Dataset records
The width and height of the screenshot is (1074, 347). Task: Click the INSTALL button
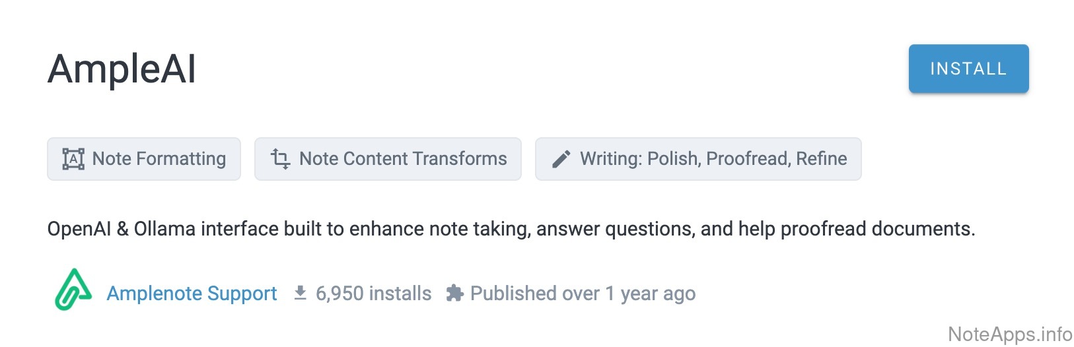[x=968, y=69]
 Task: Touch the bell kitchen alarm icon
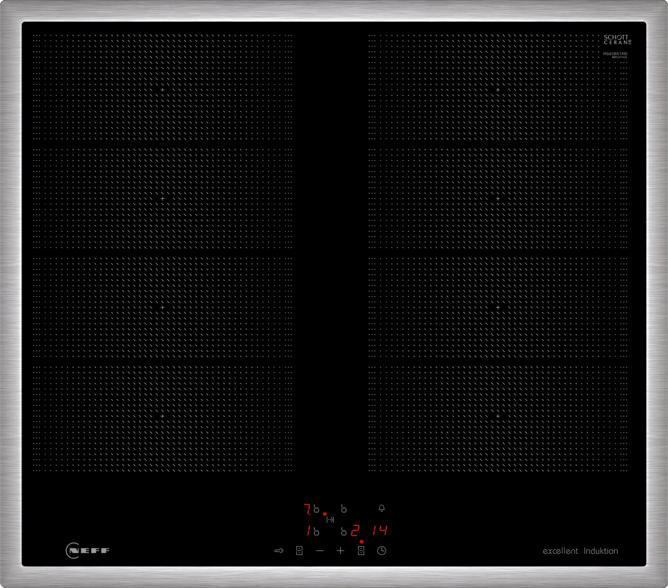pyautogui.click(x=381, y=508)
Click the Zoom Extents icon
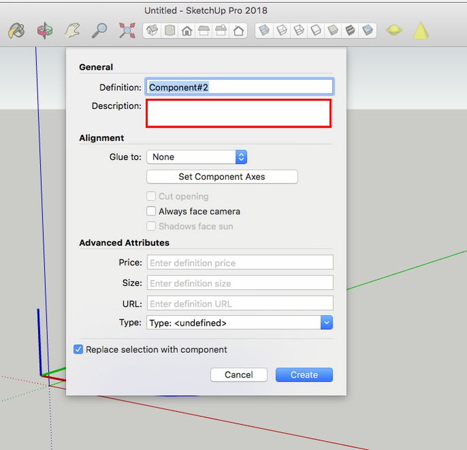Screen dimensions: 467x450 coord(126,31)
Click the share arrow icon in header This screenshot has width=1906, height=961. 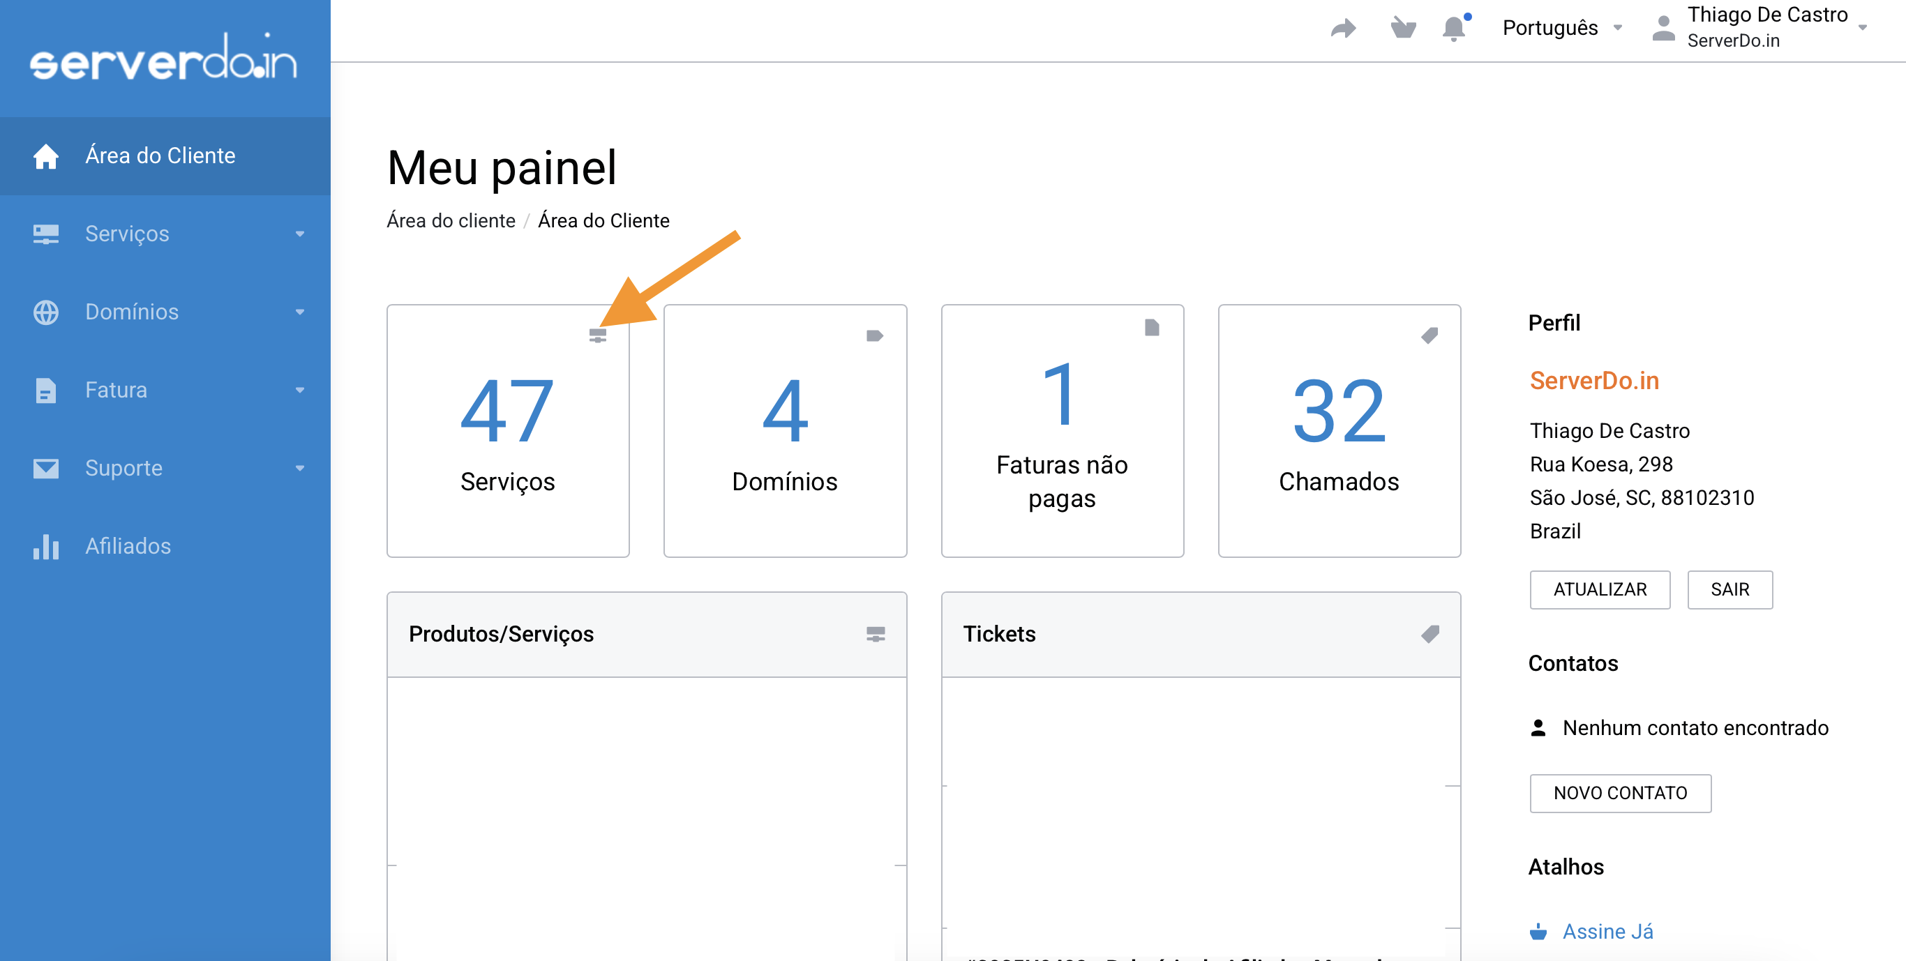coord(1343,28)
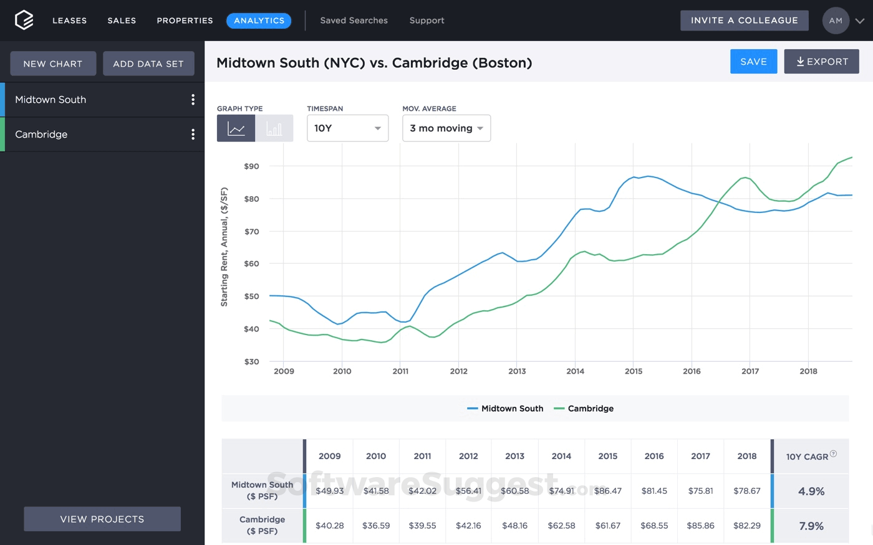Image resolution: width=873 pixels, height=545 pixels.
Task: Click the blue Midtown South legend color marker
Action: [x=472, y=408]
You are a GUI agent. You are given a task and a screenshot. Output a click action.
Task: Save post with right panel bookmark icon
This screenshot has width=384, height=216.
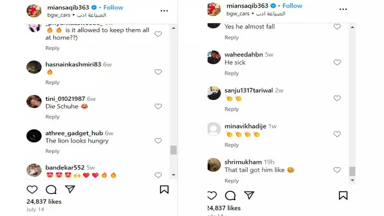(x=343, y=196)
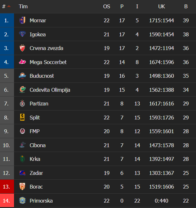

== Exercise ==
Reproduce the lines of the records above that begin at the line containing "Task: Touch the bell kitchen alarm icon" and end at the line containing "Screen dimensions: 467x450 coord(126,31)", swapping "icon" for "symbol" and keeping everything else the same. Leave the pictures out of your answer.

== Written solution ==
 Task: Touch the bell kitchen alarm symbol
pyautogui.click(x=381, y=508)
Click the Zoom Extents symbol
Screen dimensions: 467x450 coord(126,31)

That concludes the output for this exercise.